OSDev: Why my memory allocation function suddenly stops working in the AHCI initialization function?

Question

After my kernel calls the AHCIInit() function inside of the ArchInit() function, I get a page fault in one of the MemAllocate() calls, and this only happens in real machines, as I tried replicating it on VirtualBox, VMWare and QEMU.

I tried debugging the code, unit testing the memory allocator and removing everything from the kernel, with the exception from the memory manager and the AHCI driver itself, the only thing that I discovered is that something is corrupting the allocation blocks, making the MemAllocate() page fault.

The whole kernel source is at https://github.com/CHOSTeam/CHicago-Kernel, but the main files where the problem probably occours are:
https://github.com/CHOSTeam/CHicago-Kernel/blob/master/mm/alloc.c
https://github.com/CHOSTeam/CHicago-Kernel/blob/master/arch/x86/io/ahci.c

I expected the AHCIInit() to detect and initialize all the AHCI devices and the boot to continues until it reaches the session manager or the kernel shell, but in real computers it page faults before even initializing the scheduler (so no, the problem isn't my scheduler).

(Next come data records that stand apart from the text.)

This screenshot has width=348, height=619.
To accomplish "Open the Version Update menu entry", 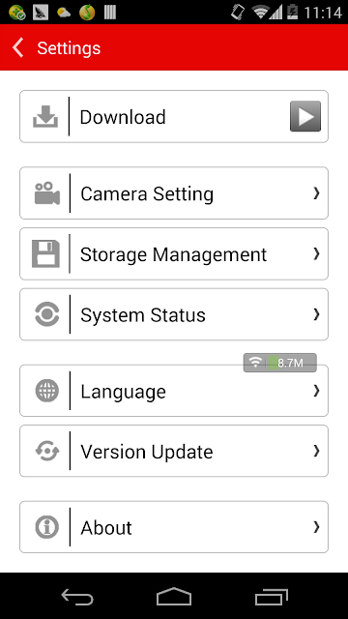I will click(174, 451).
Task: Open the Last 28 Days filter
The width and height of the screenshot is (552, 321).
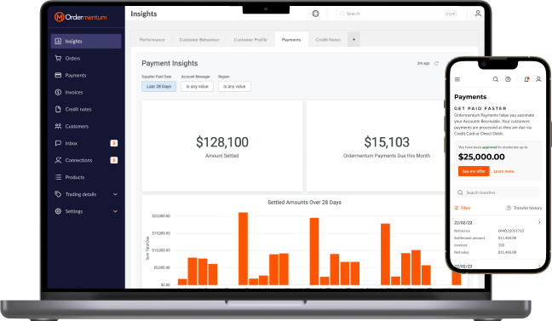Action: click(158, 86)
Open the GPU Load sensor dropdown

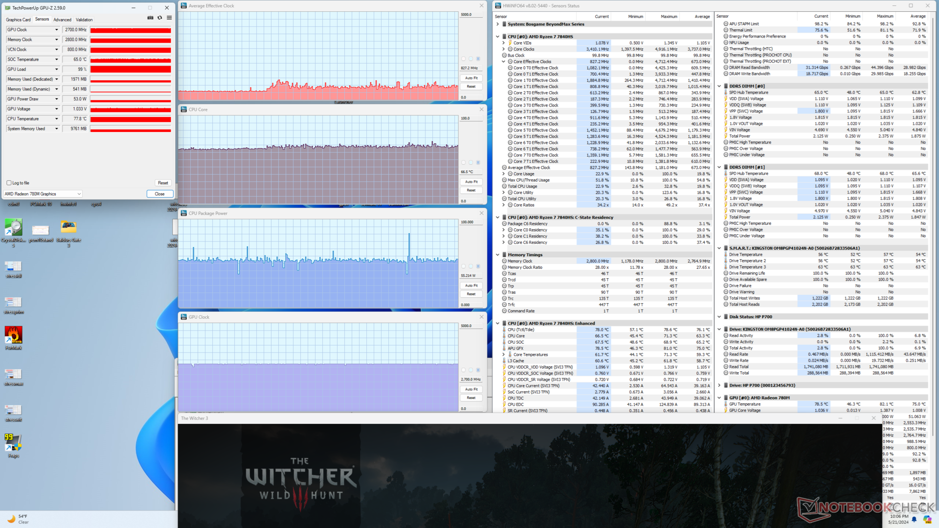coord(56,69)
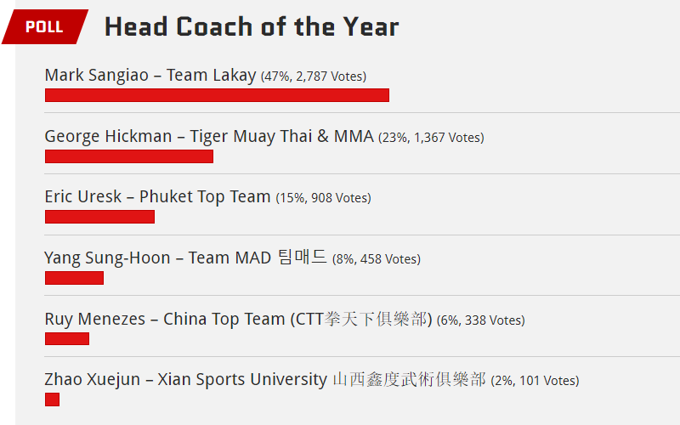Click the red POLL badge
This screenshot has height=425, width=680.
click(x=45, y=27)
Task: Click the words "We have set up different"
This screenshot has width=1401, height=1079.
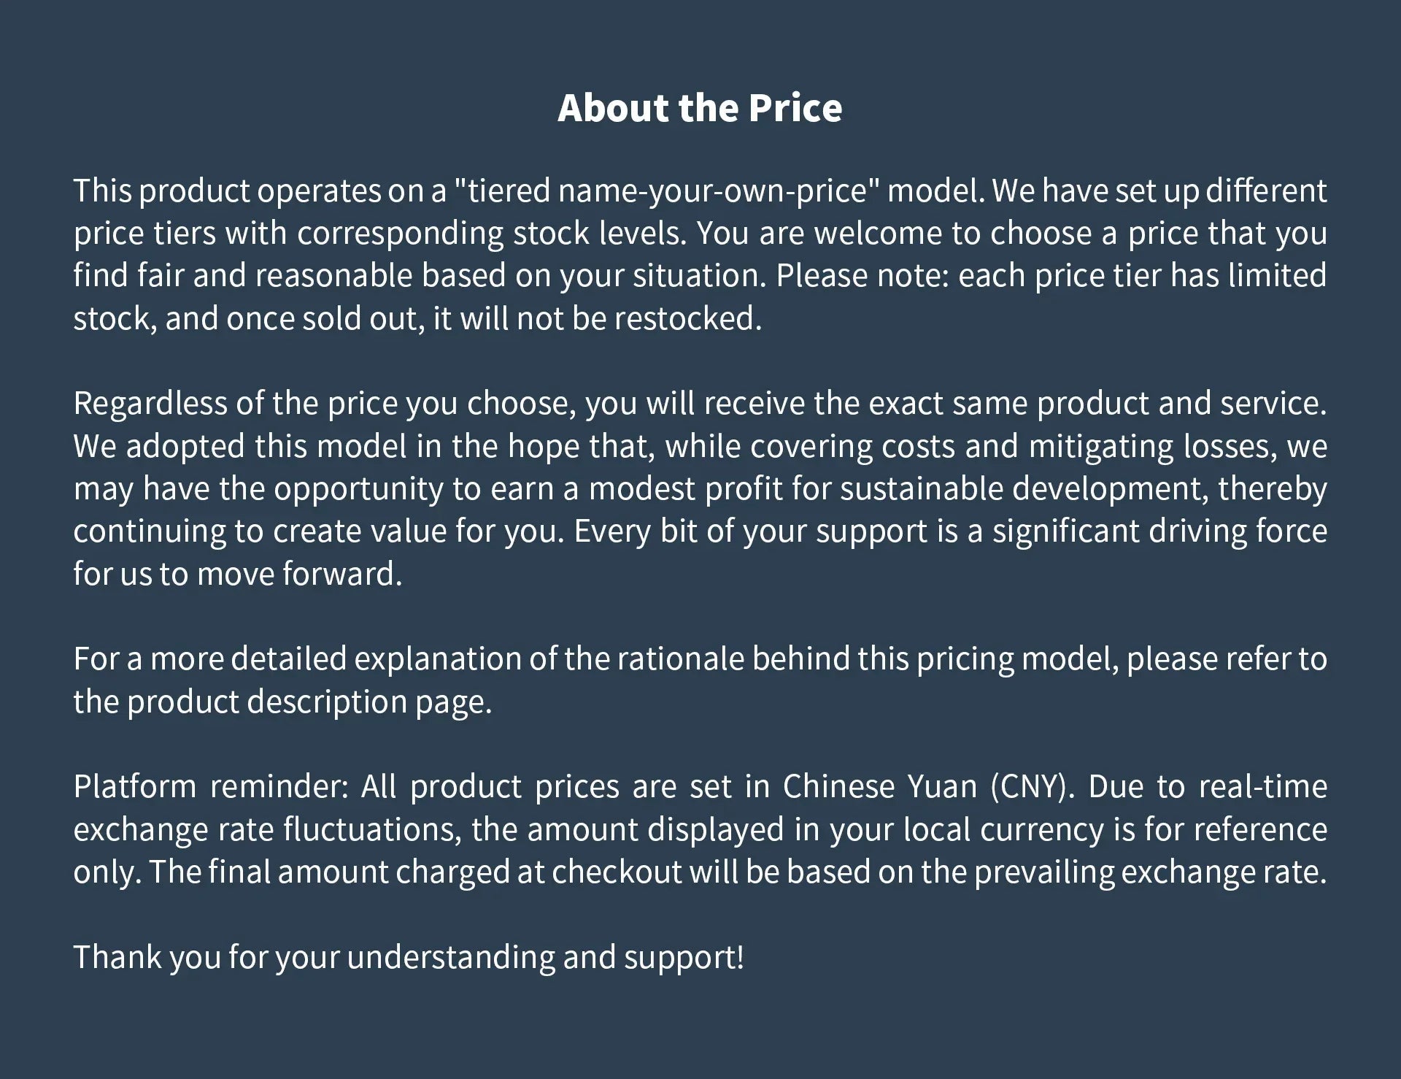Action: [1159, 191]
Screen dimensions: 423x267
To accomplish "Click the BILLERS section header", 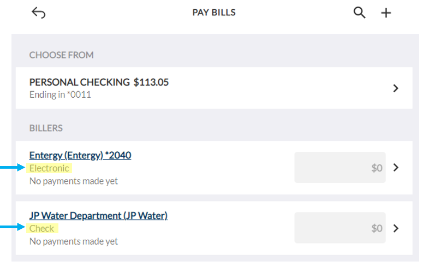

score 1 · Answer 1 · answered Apr 14 '19 at 09:00

If it works in emulators but doesn't work on real hardware; then the first things I'd suspect are:

bugs in physical memory management. For example, physical memory manager initialization not rounding "starting address of usable RAM area" up to a page boundary or not rounding "ending address of usable RAM area" down to a page boundary, causing a "half usable RAM and half not usable RAM" page to be allocated by the heap later (where it works on emulators because the memory map provided by firmware happens to describe areas that are nicely aligned anyway).
a bug where RAM is assumed to contain zeros but may not be (where it works on emulators because they tend to leave almost all RAM full of zeros).
a race condition (where different timing causes different behavior).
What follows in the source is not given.